■ WHAT THE EXERCISE ASKS ■
Give back exactly the lines of the data below, starting with the line that has "Task: Click the Trang Bị equip button" and going on through the line that has "The width and".

■ DATA SUPPLIED ■
_ _ _ _ _ _ _

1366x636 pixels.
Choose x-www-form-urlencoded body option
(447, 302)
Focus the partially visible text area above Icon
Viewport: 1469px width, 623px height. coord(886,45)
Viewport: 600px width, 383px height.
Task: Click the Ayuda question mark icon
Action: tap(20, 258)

_ _ _ _ _ _ _

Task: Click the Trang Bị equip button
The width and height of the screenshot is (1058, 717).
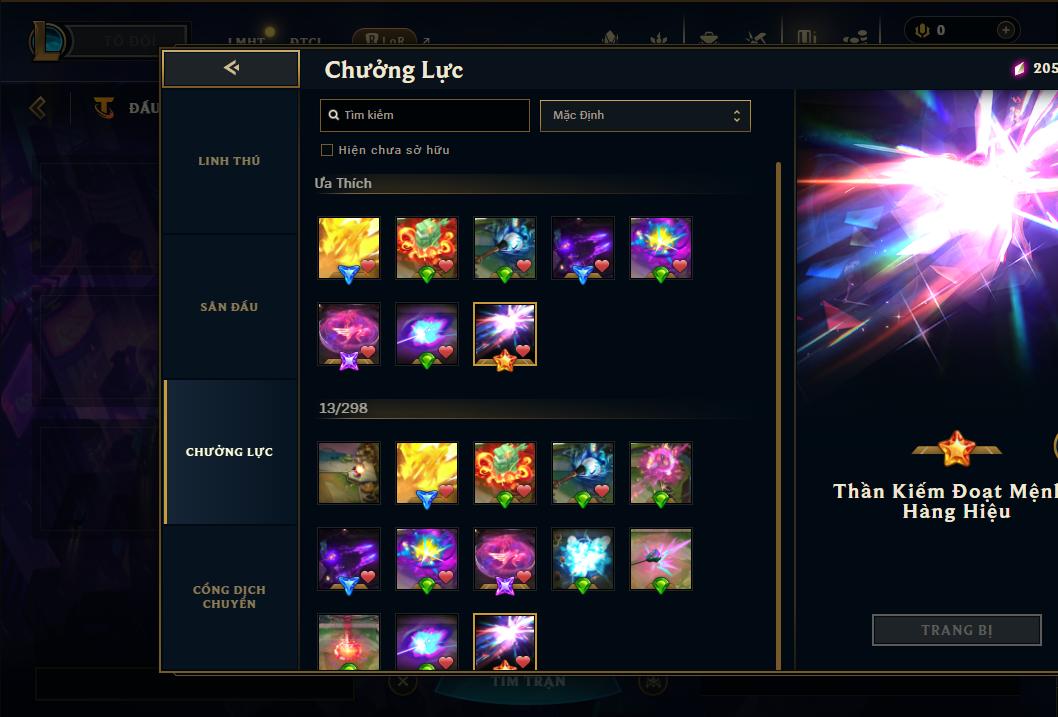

_ _ _ _ _ _ _

■ ANSWER FOR THE TASK ■
Task: Click the Trang Bị equip button
The width and height of the screenshot is (1058, 717).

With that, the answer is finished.